In spite of my comments above, here is an attempt to give some physical meaning to the derivative of the motion of a particle. Imagine whirling a rock tied to a string, around your head. Then at a certain instant release the string from your hand. In some sense, the derivative of the motion, at the instant of release, is given by the, roughly straight, i.e. linear, path of the rock after being released. I.e. after removing the accelerating force, the path is determined by the "instantaneous velocity" of the rock at the instant of release. (Of course there is still friction, and gravity, but this is the best I can do to render the "instantaneous velocity" visible.)

 

[rudransh verma]

the derivative is a concept useful for approximating actual changes between 2 points, but without knowing exactly which two points will be chosen.

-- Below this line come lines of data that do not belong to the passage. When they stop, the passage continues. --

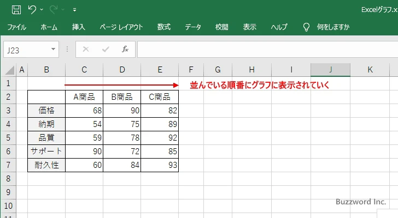Click inside the formula bar input

[262, 49]
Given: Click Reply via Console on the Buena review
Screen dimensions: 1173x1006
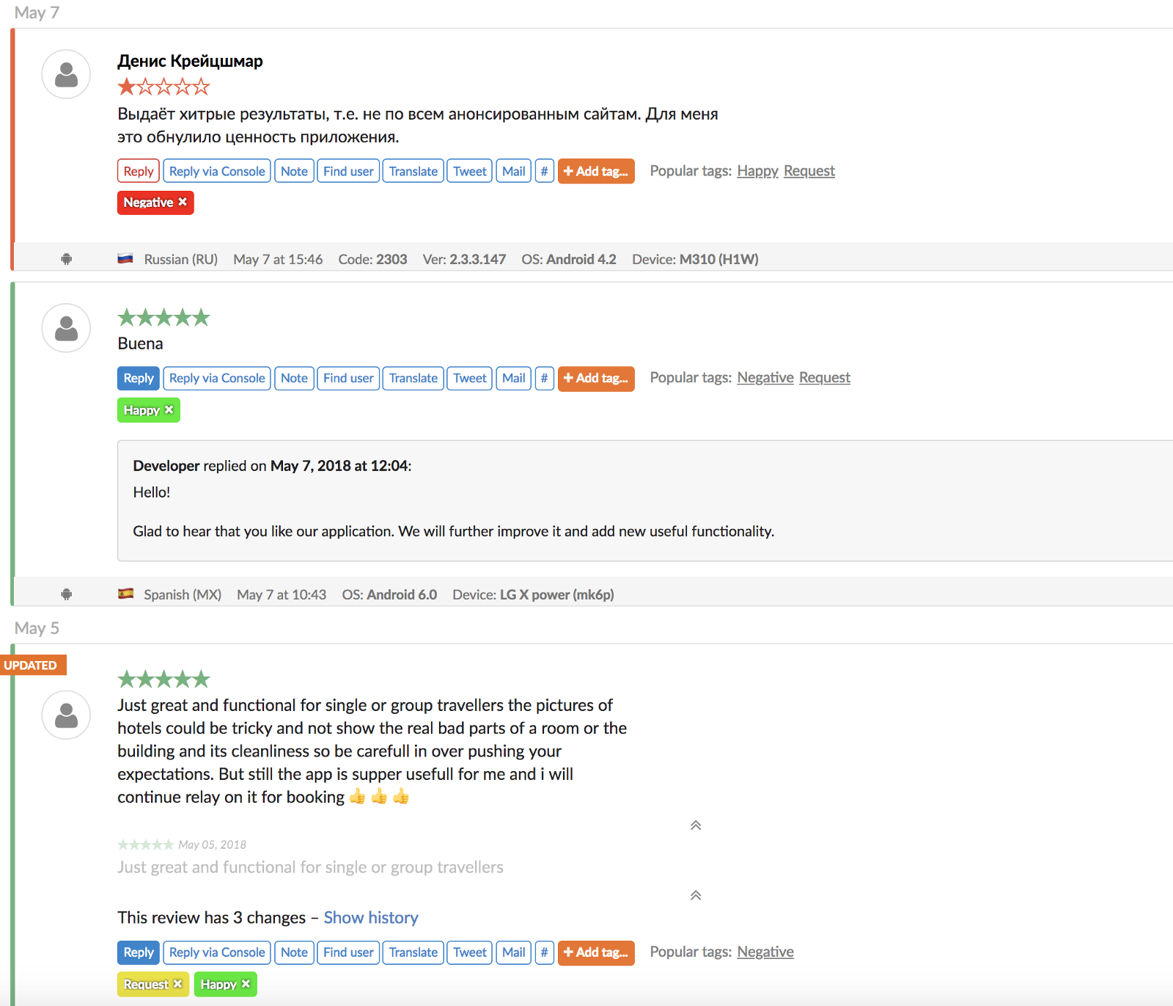Looking at the screenshot, I should (217, 378).
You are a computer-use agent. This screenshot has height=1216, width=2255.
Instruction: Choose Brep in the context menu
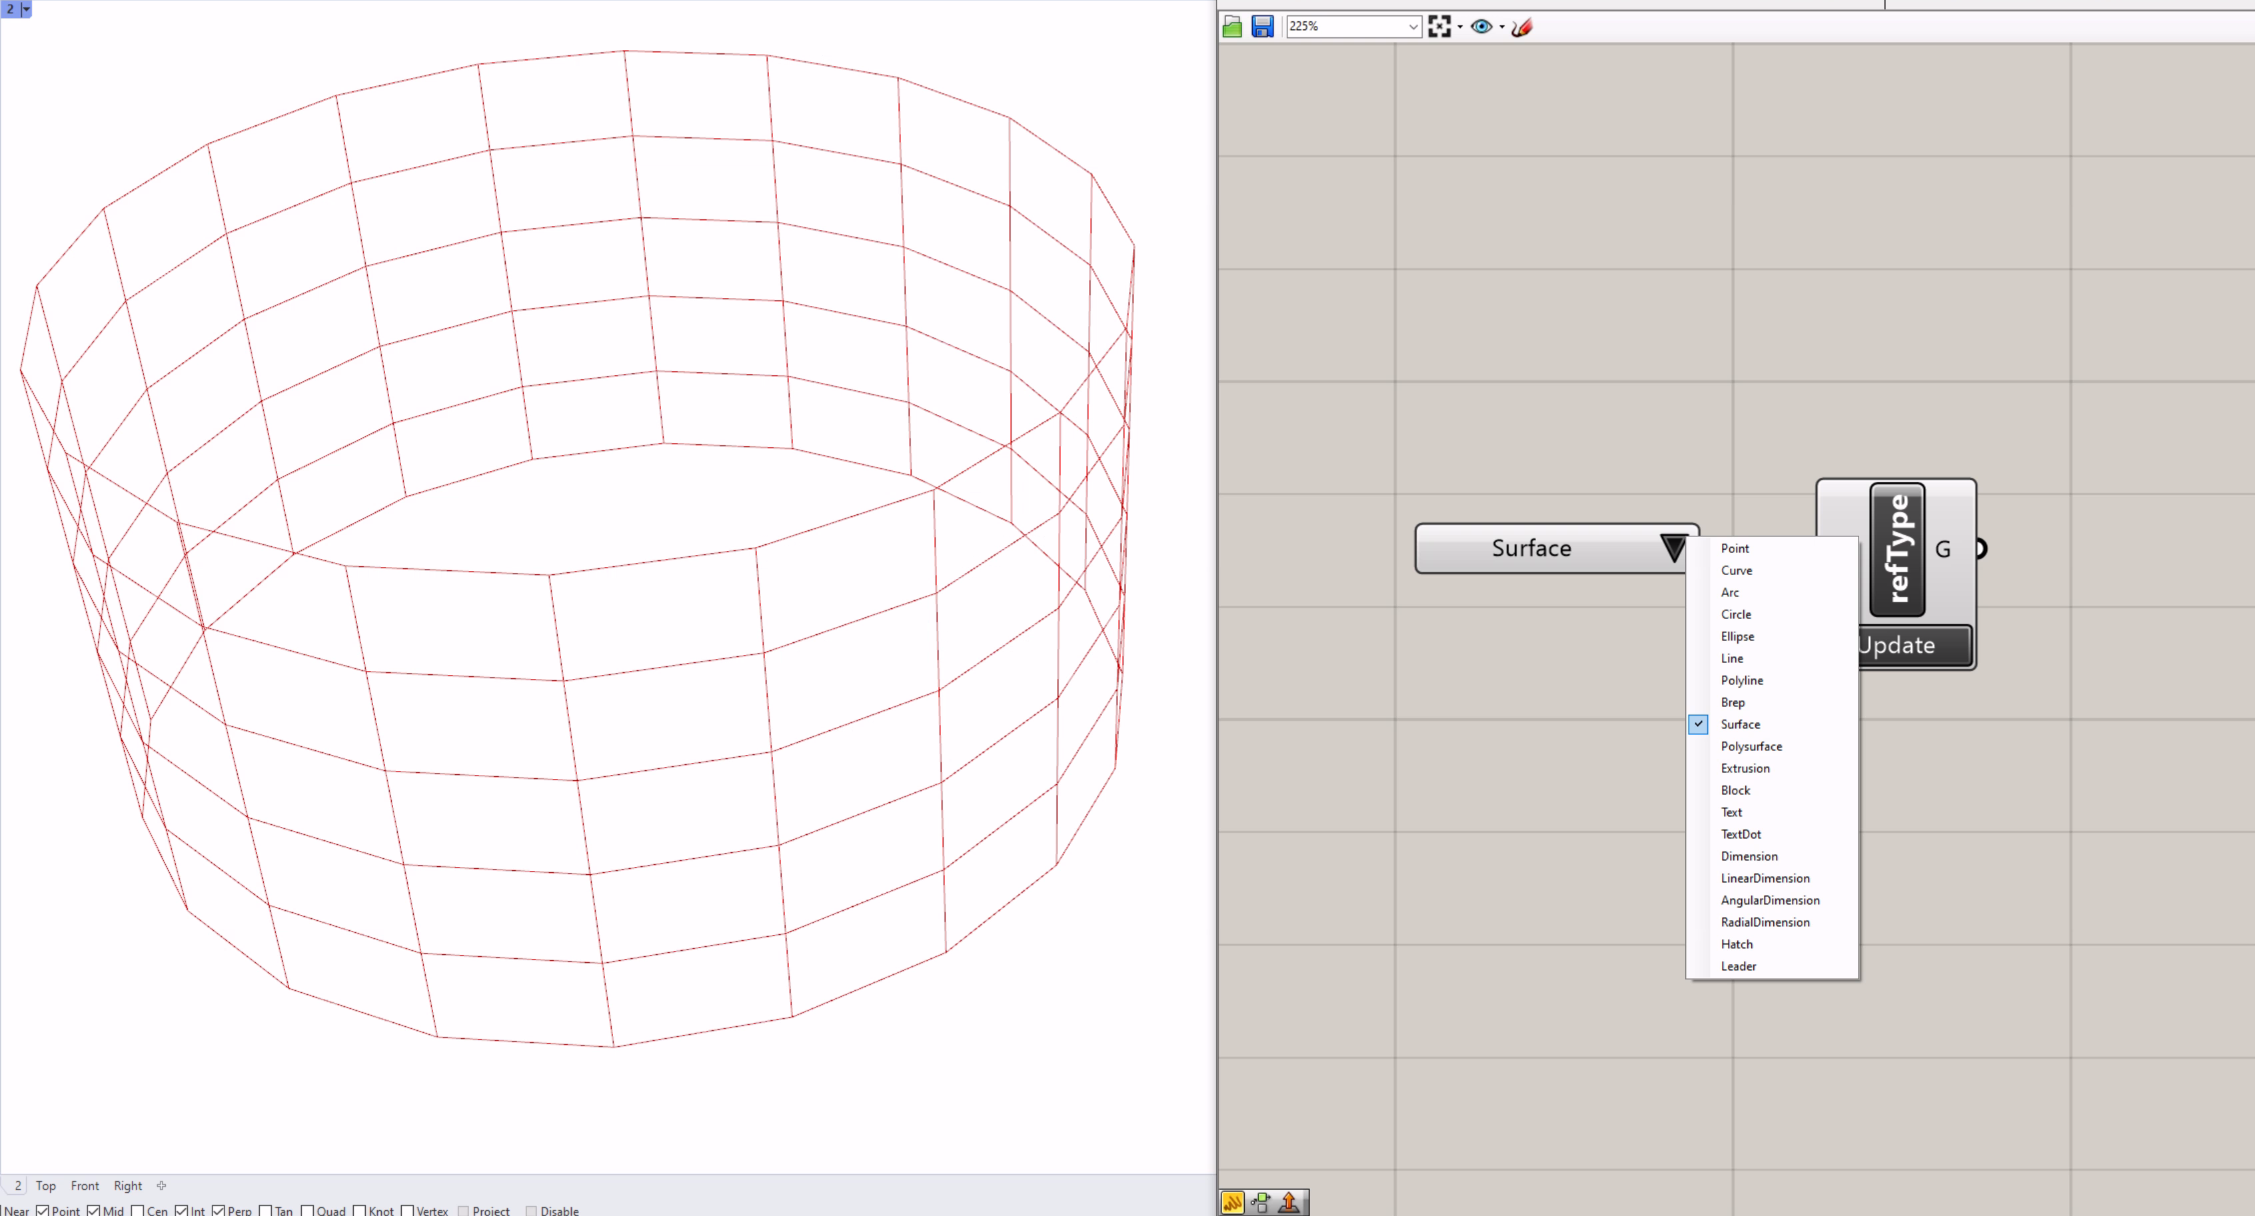tap(1732, 702)
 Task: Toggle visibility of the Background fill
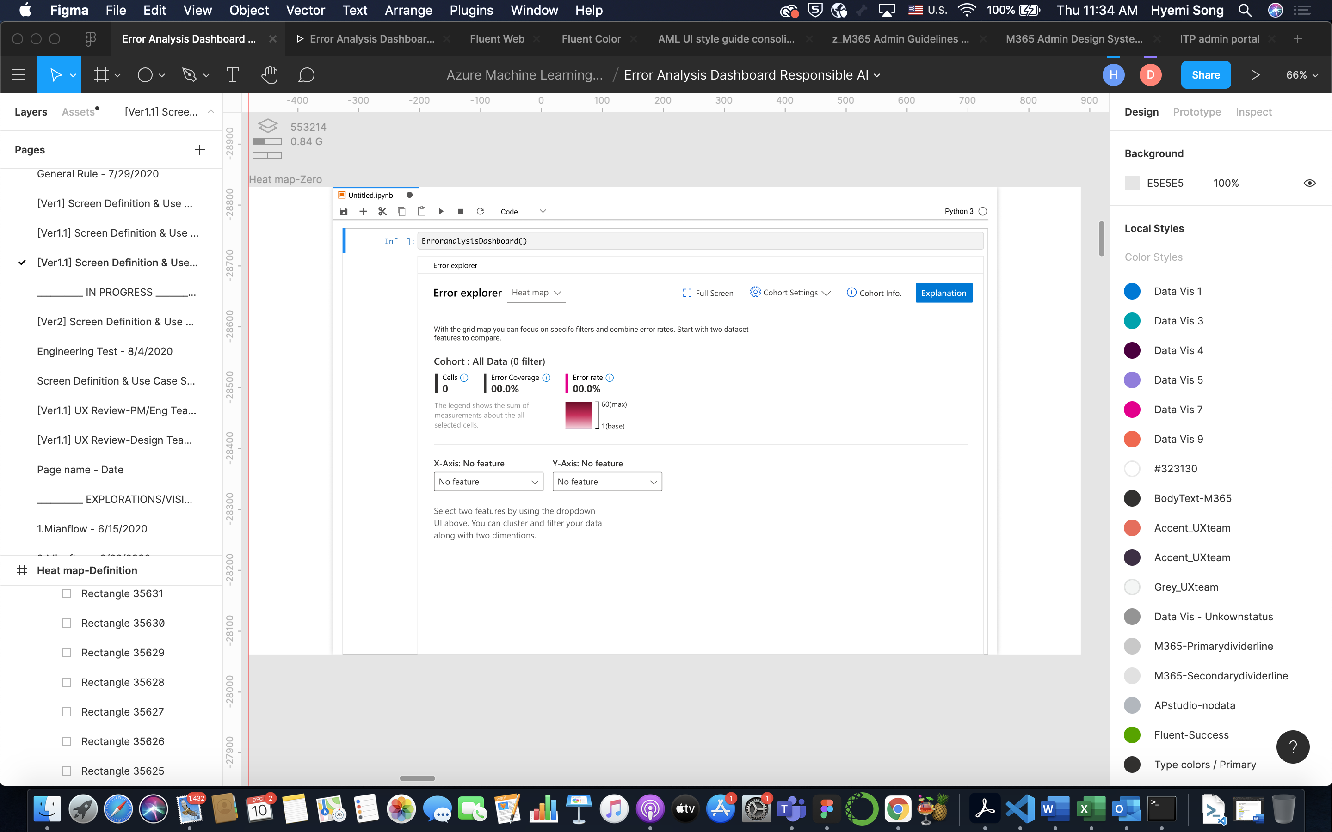[x=1310, y=183]
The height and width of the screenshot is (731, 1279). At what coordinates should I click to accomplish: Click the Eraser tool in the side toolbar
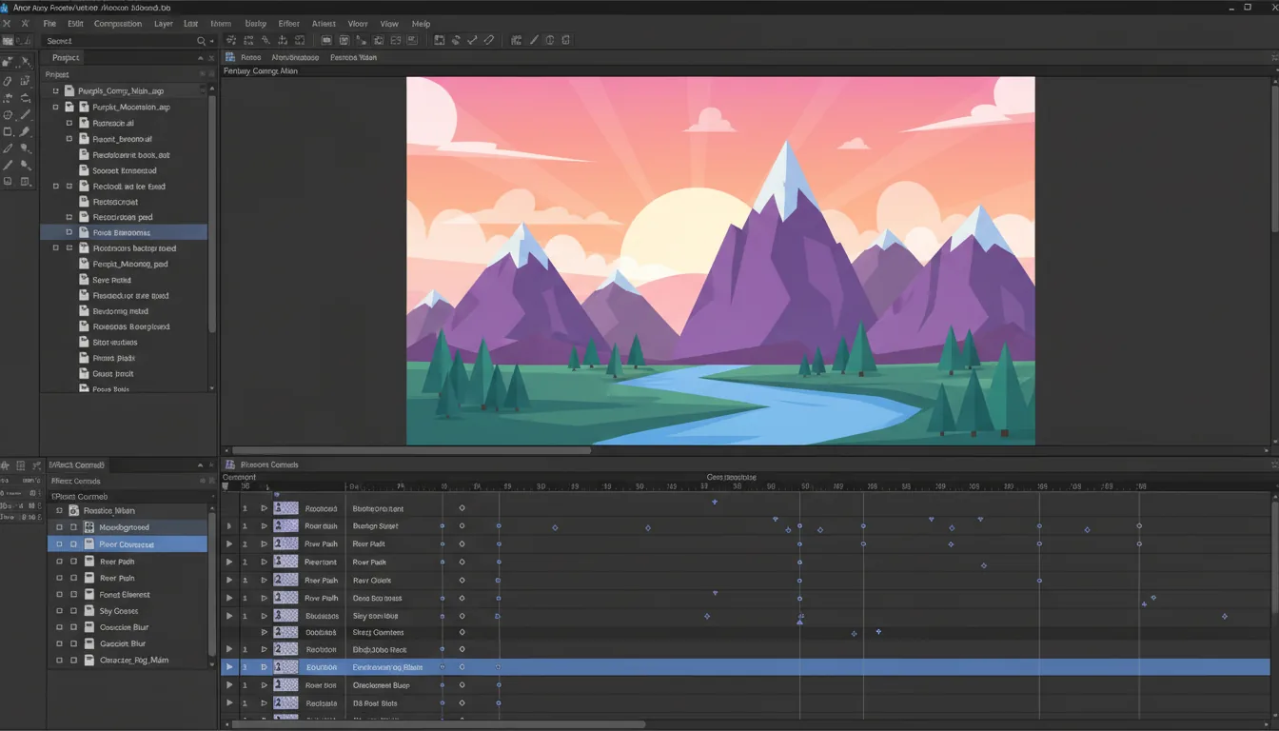25,148
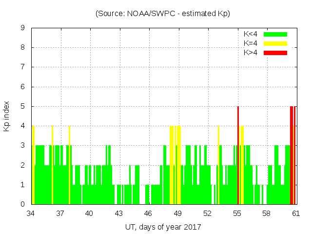Click the red Kp 5 bar at day 55
312x234 pixels.
pyautogui.click(x=238, y=156)
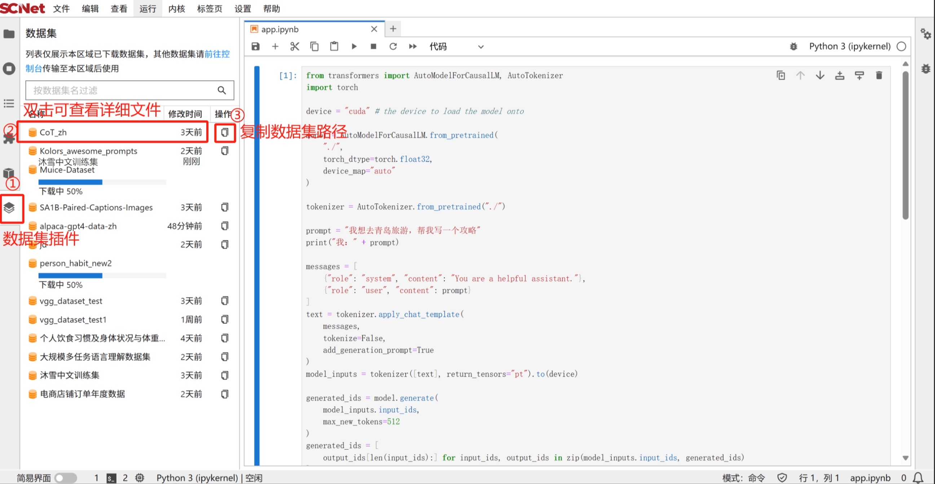The image size is (935, 484).
Task: Cut the selected cell with scissors icon
Action: pos(294,47)
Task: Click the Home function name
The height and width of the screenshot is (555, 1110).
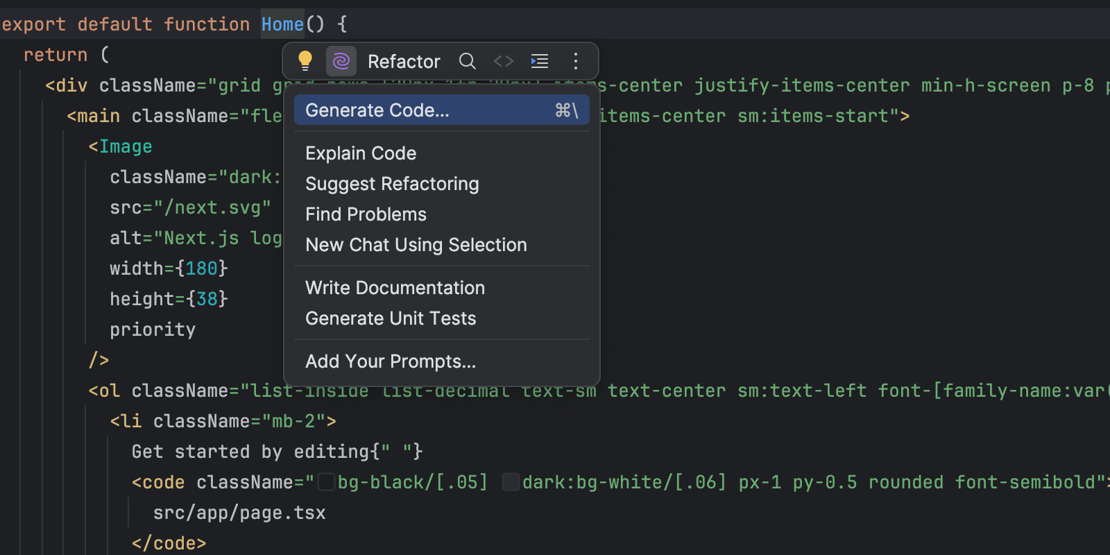Action: (282, 24)
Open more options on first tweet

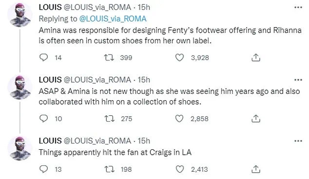(x=298, y=7)
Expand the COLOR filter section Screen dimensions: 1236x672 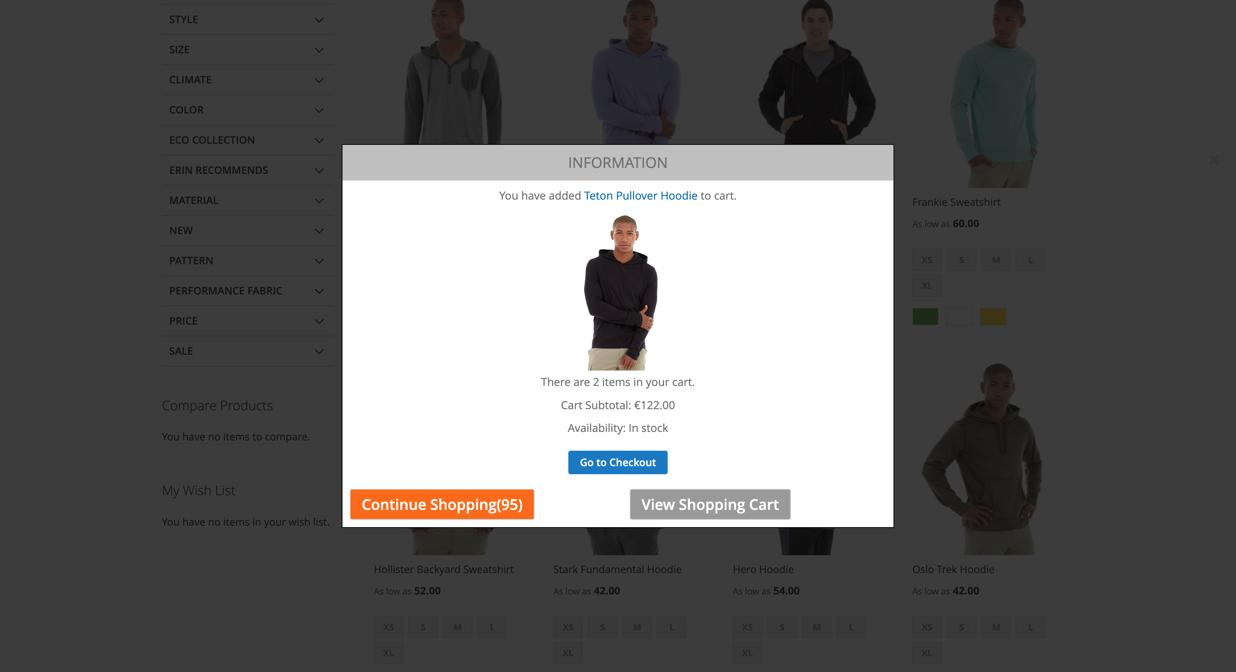[x=248, y=110]
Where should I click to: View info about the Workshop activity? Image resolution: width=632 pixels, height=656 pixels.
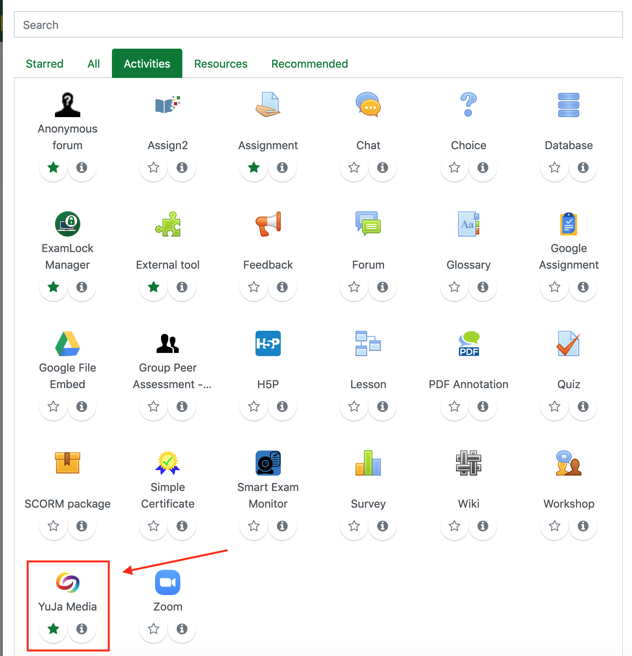tap(583, 526)
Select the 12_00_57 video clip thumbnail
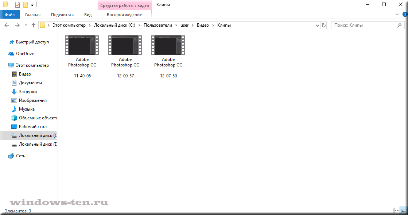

You mean like v=32t. Here the v at 5sec is 160ft/s and it will be approximately 160 around 5sec with some error. So we will be able to calculate approximate actual changes between two nearby points. we say the velocity of body from say 5sec to 5.000001 sec is approximately 160ft/sec. In this way we can calculate the approximate change of position in between them as 0.00016 ft.
We can take any value of t and approximate the actual change between t and some near point assuming nothing unexpected happens.

given one point, we want a number which will give us the approximate change from that point to any nearby second point,

because the velocity keeps on changing. Right? That’s why “approximate change” and not exact change.

. I.e. if you decide how good an approximation you want, there will be an interval of choices for the second point, such that the approximation will satisfy your requirement for every point in this interval. then the derivative is the unique number doing this job.

Let’s say 160.016 ft/s is good enough. I got that speed by taking my other point as 5.001sec. So now this approximation works for many points near 5.001 hoping there is no any sudden major changes in speed. Points like 5.01sec,5.03sec,etc
In the same way if we take the limit we get precisely 160 at 5. This is very exact than 160.016 ft/s. Now this works for points near 5. Right!

 

[mathwonk]

Yes, I think you are getting it. I tried to think of another way, inspired by your example, of the physical meaning of instantaneous velocity. Suppose an object is dropped on you from rest and from a height of 400 feet above your head. Then when it hits your head 5 seconds later, its instantaneous velocity will be exactly 32t = 32(5) = 160 feet per second, which gives it momentum at that instant of 160 times the mass of the object. Thus the instantaneous velocity at that instant will be reflected in how hard it hits you!